## To do:
Beginning with the first line below, output every record verbatim and leave out the images.

## Supplied records:
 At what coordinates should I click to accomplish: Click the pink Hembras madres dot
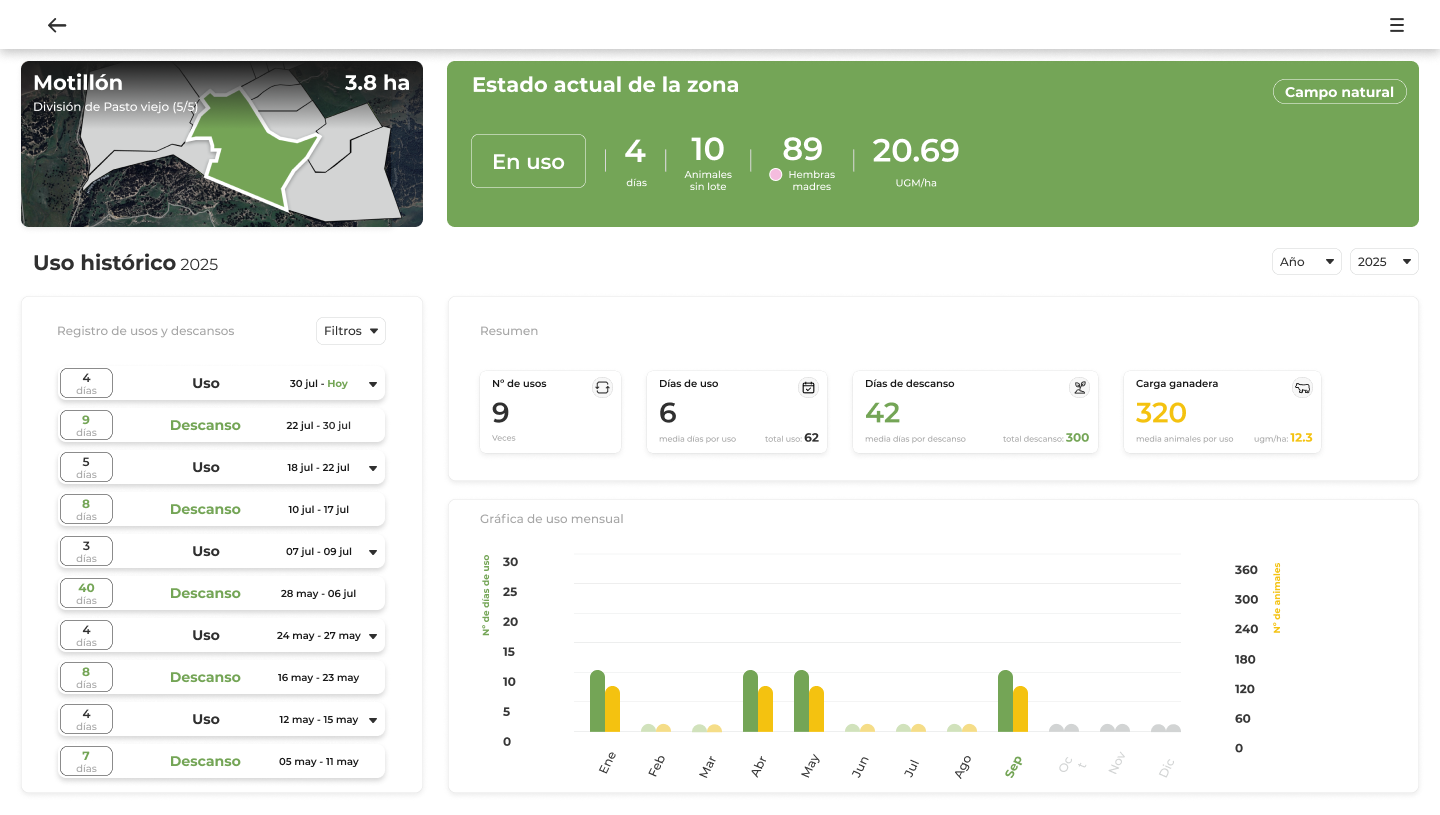pos(775,175)
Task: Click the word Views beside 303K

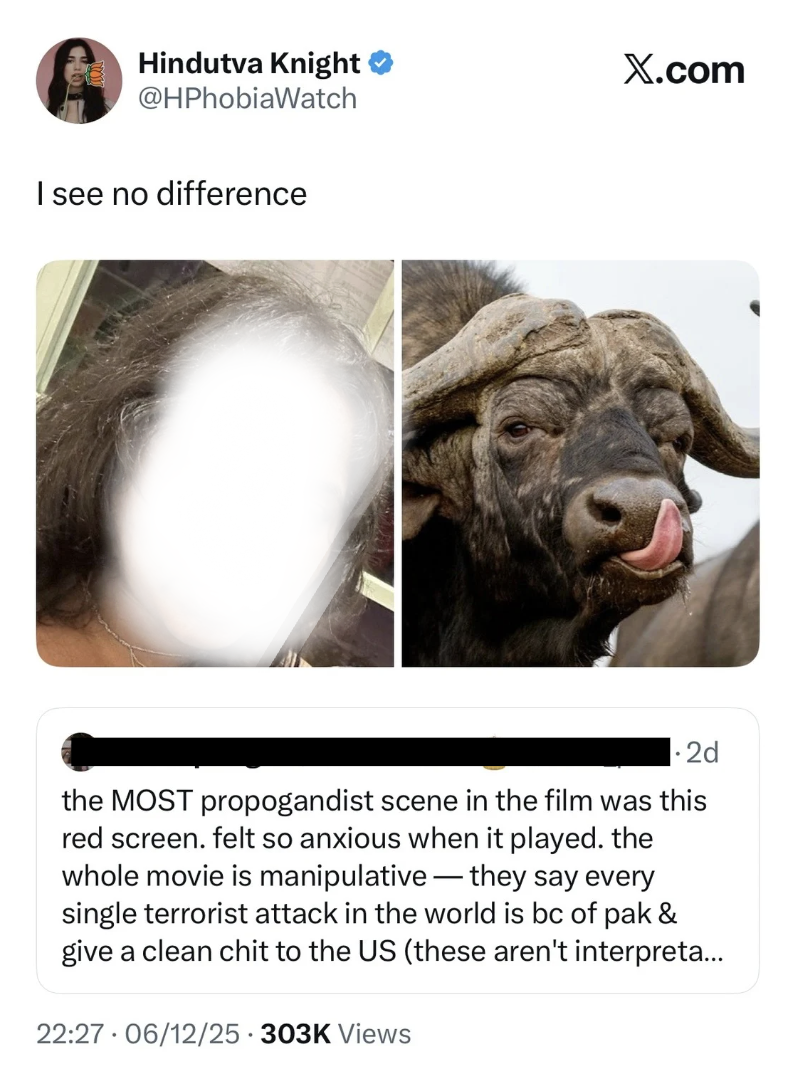Action: tap(375, 1034)
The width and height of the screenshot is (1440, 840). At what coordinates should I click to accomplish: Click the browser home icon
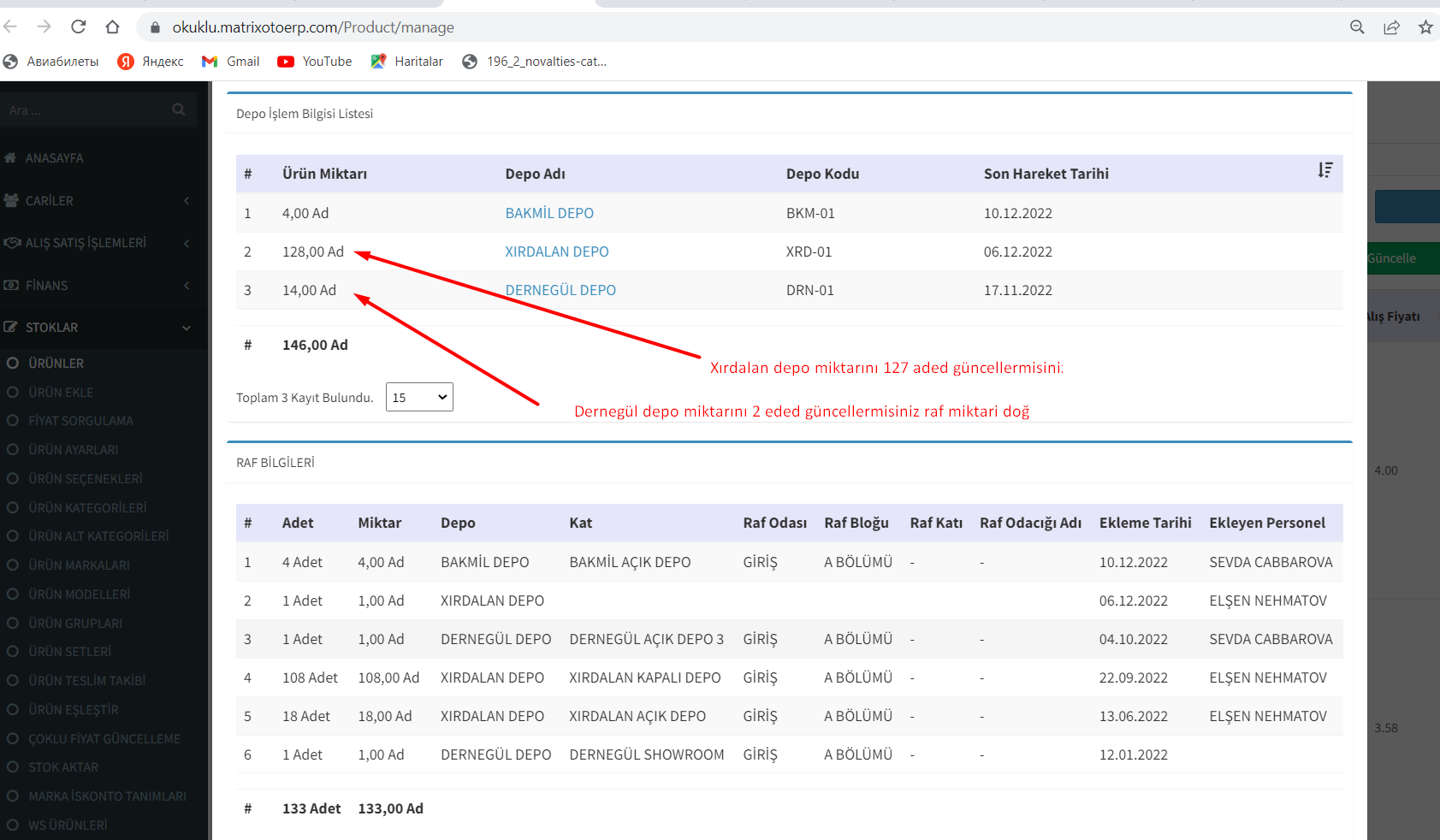click(x=112, y=27)
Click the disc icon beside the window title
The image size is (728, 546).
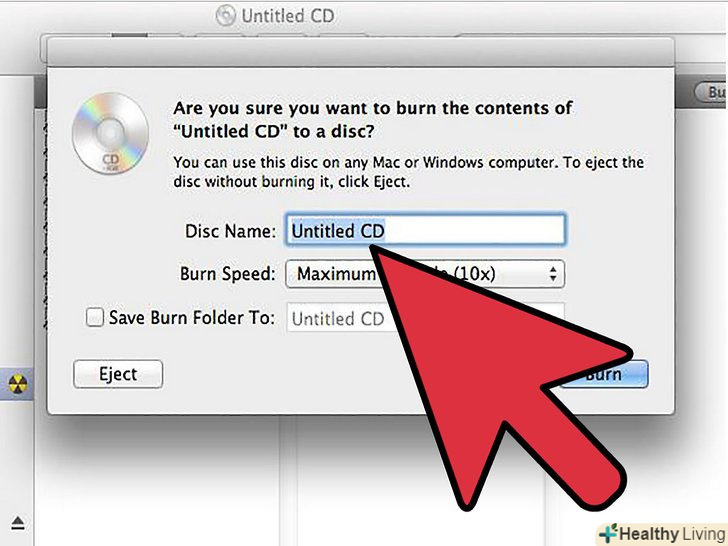point(226,15)
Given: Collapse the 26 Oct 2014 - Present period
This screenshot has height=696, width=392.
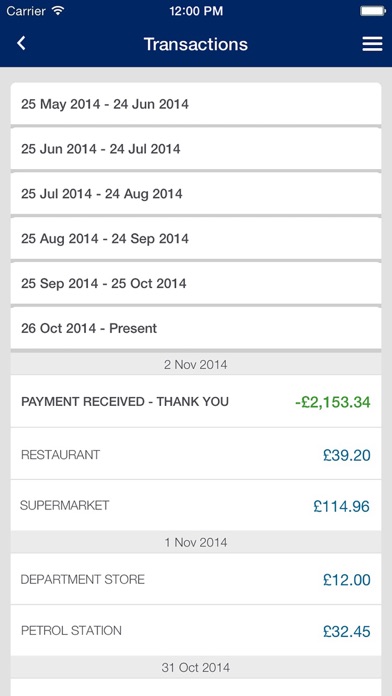Looking at the screenshot, I should (x=196, y=328).
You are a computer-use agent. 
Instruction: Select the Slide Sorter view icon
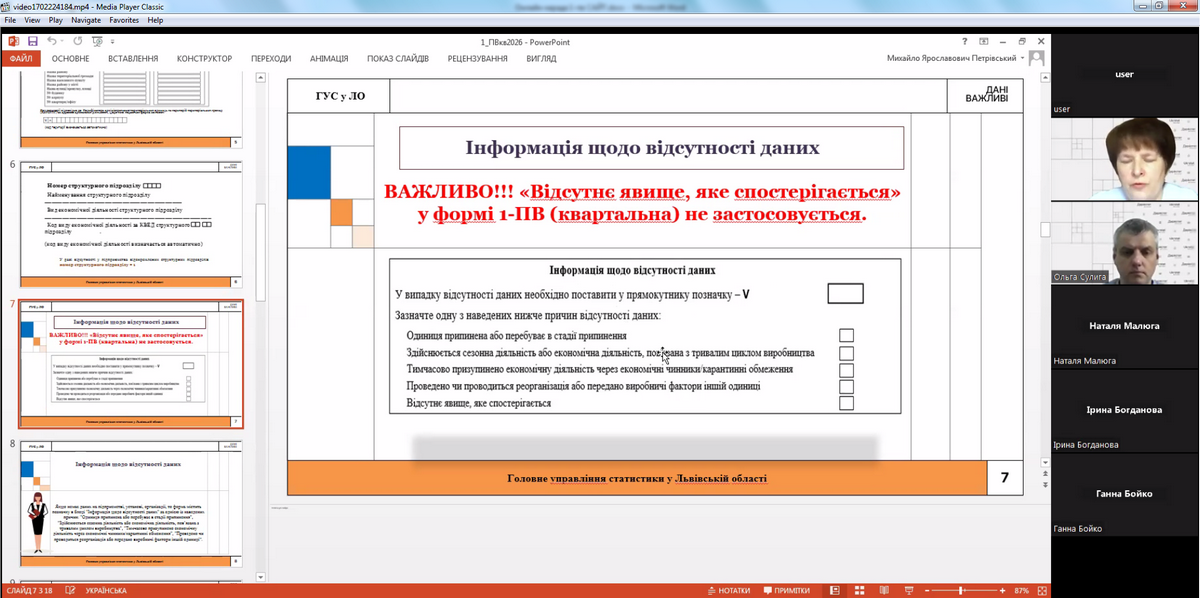(x=859, y=590)
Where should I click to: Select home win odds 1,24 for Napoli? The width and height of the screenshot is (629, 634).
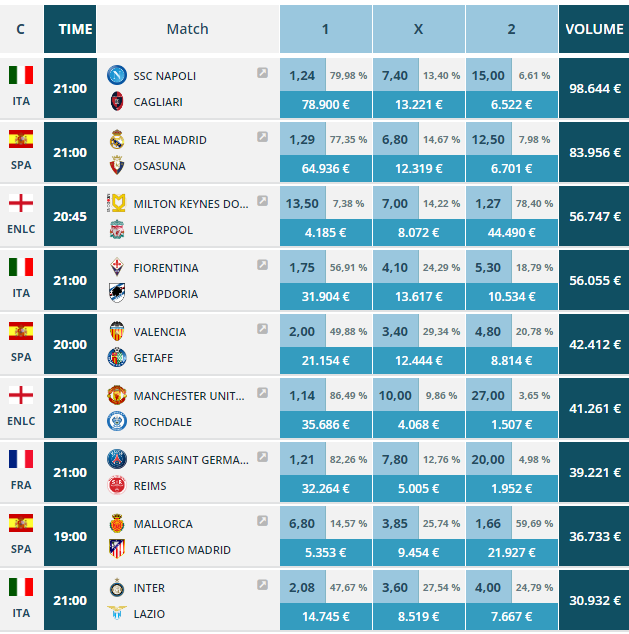302,75
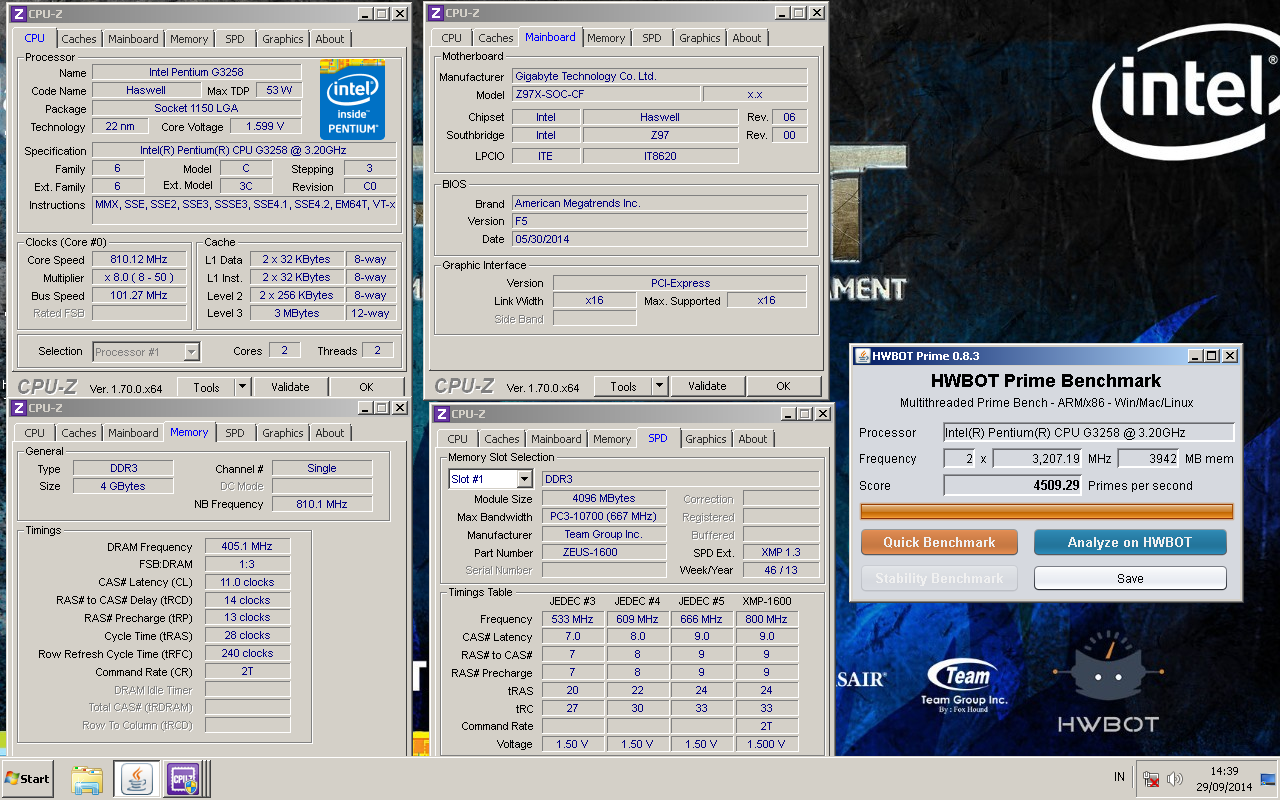Open the volume speaker tray icon
The height and width of the screenshot is (800, 1280).
tap(1175, 779)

## Written reply:
 At what coordinates should I click to accomplish: Click the pink Hembras madres dot
pos(775,175)
Task: Click the word Views beside 303K

Action: tap(375, 1034)
The width and height of the screenshot is (1440, 840). At what coordinates should I click to accomplish: Click the browser home icon
click(x=112, y=27)
Click the disc icon beside the window title
The image size is (728, 546).
point(226,15)
Given: Collapse the 26 Oct 2014 - Present period
This screenshot has height=696, width=392.
Looking at the screenshot, I should (x=196, y=328).
You are a computer-use agent. 
Instruction: Select the Slide Sorter view icon
(x=859, y=590)
Where should I click to: Select home win odds 1,24 for Napoli? The width and height of the screenshot is (629, 634).
302,75
Open the volume speaker tray icon
The height and width of the screenshot is (800, 1280).
tap(1175, 779)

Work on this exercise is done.